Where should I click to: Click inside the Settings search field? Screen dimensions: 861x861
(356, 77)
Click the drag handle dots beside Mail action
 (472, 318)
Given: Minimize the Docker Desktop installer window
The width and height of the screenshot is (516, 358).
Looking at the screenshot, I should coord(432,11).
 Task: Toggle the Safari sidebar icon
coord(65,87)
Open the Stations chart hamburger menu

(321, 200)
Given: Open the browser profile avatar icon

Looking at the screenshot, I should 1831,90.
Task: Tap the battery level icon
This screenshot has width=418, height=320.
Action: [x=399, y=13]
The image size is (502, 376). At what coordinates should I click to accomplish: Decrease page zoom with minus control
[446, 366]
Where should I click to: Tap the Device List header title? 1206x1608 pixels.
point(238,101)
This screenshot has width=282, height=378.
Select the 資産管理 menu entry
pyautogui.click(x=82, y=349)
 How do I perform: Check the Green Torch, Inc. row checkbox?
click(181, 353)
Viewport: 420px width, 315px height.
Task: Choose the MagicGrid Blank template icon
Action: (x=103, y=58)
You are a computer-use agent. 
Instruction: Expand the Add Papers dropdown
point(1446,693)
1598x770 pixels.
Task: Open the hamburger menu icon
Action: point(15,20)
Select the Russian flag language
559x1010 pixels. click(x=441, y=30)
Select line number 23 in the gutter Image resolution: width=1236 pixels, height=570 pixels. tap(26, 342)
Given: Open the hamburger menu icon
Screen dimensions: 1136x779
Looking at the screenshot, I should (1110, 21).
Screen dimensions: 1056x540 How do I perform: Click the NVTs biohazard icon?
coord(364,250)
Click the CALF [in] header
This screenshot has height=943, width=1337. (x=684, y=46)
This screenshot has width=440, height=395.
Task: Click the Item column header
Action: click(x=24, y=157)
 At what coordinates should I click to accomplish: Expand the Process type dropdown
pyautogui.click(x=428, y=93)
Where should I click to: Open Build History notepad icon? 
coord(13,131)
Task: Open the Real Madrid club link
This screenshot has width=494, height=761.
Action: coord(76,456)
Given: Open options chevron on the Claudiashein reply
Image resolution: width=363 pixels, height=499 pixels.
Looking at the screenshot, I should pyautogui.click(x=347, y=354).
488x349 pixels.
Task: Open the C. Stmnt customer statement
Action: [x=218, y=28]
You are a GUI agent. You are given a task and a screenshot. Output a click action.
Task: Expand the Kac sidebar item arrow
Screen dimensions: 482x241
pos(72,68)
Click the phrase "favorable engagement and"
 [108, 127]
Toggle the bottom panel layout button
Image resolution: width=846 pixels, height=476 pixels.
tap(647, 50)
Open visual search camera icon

******

Copy out, word for word, the part of the material that starts with the line containing "Task: Toggle the Safari sidebar icon" and continues through the line containing "Action: (x=103, y=58)", with both of those lines included.

 Task: Toggle the Safari sidebar icon
coord(65,87)
Open the Stations chart hamburger menu

(321, 200)
Given: Open the browser profile avatar icon

Looking at the screenshot, I should 1831,90.
Task: Tap the battery level icon
This screenshot has width=418, height=320.
Action: [x=399, y=13]
The image size is (502, 376). At what coordinates should I click to accomplish: Decrease page zoom with minus control
[446, 366]
Where should I click to: Tap the Device List header title? 1206x1608 pixels.
point(238,101)
This screenshot has width=282, height=378.
Select the 資産管理 menu entry
pyautogui.click(x=82, y=349)
 How do I perform: Check the Green Torch, Inc. row checkbox?
click(181, 353)
Viewport: 420px width, 315px height.
Task: Choose the MagicGrid Blank template icon
Action: (x=103, y=58)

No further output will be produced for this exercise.